_Requirement_. Nothing but the lines from the one containing "Given: Click the 시스템 구성 요소 icon" through the end of the data should be output, each reproduced exactly.

Stored data entries:

========

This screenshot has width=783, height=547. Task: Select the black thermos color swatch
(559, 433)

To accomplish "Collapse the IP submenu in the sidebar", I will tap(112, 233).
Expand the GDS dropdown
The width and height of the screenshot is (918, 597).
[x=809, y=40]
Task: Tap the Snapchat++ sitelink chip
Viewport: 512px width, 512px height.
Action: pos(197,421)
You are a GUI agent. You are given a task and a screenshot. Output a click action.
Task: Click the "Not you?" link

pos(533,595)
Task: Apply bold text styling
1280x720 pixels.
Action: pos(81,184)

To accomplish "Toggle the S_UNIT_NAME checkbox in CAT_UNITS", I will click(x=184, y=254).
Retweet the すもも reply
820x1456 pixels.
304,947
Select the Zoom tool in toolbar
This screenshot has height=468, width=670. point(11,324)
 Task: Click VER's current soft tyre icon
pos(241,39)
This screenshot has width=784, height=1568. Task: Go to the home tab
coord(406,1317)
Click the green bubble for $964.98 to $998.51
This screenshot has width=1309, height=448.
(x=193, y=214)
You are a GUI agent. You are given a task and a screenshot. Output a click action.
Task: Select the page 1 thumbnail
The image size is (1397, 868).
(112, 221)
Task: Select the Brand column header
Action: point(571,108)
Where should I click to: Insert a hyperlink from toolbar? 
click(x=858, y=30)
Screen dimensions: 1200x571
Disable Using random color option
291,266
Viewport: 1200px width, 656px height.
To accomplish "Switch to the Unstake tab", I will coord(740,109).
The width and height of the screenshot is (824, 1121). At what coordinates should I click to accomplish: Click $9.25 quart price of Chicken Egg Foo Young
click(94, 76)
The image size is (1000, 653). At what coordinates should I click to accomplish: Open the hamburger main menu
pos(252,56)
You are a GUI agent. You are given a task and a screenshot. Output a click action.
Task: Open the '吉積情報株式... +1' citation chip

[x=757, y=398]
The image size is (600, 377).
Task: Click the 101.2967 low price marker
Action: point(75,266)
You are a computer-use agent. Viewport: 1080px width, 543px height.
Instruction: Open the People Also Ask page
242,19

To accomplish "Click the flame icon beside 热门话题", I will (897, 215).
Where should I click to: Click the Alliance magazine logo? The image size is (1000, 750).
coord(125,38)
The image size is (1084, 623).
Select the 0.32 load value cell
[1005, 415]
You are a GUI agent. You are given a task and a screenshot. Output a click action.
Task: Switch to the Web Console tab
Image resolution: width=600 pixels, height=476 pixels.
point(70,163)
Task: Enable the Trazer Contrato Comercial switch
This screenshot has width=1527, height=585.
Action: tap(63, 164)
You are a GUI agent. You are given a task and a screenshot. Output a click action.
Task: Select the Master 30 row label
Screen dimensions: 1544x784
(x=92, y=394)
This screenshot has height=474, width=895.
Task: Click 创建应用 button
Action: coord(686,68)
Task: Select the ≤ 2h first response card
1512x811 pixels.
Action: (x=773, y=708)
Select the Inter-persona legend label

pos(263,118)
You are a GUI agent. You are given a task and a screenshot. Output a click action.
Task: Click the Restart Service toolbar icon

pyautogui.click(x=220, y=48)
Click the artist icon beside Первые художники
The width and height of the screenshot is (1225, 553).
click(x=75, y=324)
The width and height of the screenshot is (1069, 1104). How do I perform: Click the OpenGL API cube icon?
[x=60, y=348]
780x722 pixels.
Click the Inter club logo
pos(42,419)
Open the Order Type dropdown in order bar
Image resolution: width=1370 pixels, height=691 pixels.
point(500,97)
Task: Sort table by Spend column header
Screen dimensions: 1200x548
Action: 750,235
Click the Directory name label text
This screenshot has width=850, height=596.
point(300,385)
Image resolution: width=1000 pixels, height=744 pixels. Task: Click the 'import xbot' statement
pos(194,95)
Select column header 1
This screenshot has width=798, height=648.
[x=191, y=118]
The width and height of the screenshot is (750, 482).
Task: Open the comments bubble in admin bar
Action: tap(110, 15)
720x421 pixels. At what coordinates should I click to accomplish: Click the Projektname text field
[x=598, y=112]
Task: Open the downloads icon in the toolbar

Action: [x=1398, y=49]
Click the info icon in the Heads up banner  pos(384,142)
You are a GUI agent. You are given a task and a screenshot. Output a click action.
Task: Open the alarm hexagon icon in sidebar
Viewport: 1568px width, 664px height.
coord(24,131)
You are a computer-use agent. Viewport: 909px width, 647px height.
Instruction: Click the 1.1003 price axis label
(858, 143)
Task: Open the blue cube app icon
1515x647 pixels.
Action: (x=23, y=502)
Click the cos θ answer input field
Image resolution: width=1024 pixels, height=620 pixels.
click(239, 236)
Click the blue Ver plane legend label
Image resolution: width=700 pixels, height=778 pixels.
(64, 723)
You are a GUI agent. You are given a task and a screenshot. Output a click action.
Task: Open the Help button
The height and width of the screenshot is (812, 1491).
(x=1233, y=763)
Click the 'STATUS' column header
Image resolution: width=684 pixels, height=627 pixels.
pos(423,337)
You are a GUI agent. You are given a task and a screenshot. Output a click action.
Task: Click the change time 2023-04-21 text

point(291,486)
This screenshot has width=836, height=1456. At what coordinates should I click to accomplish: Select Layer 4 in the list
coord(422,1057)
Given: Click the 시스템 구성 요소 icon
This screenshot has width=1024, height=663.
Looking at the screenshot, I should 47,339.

========

_Response_.
Given: Click the 시스템 구성 요소 icon
This screenshot has width=1024, height=663.
Looking at the screenshot, I should 47,339.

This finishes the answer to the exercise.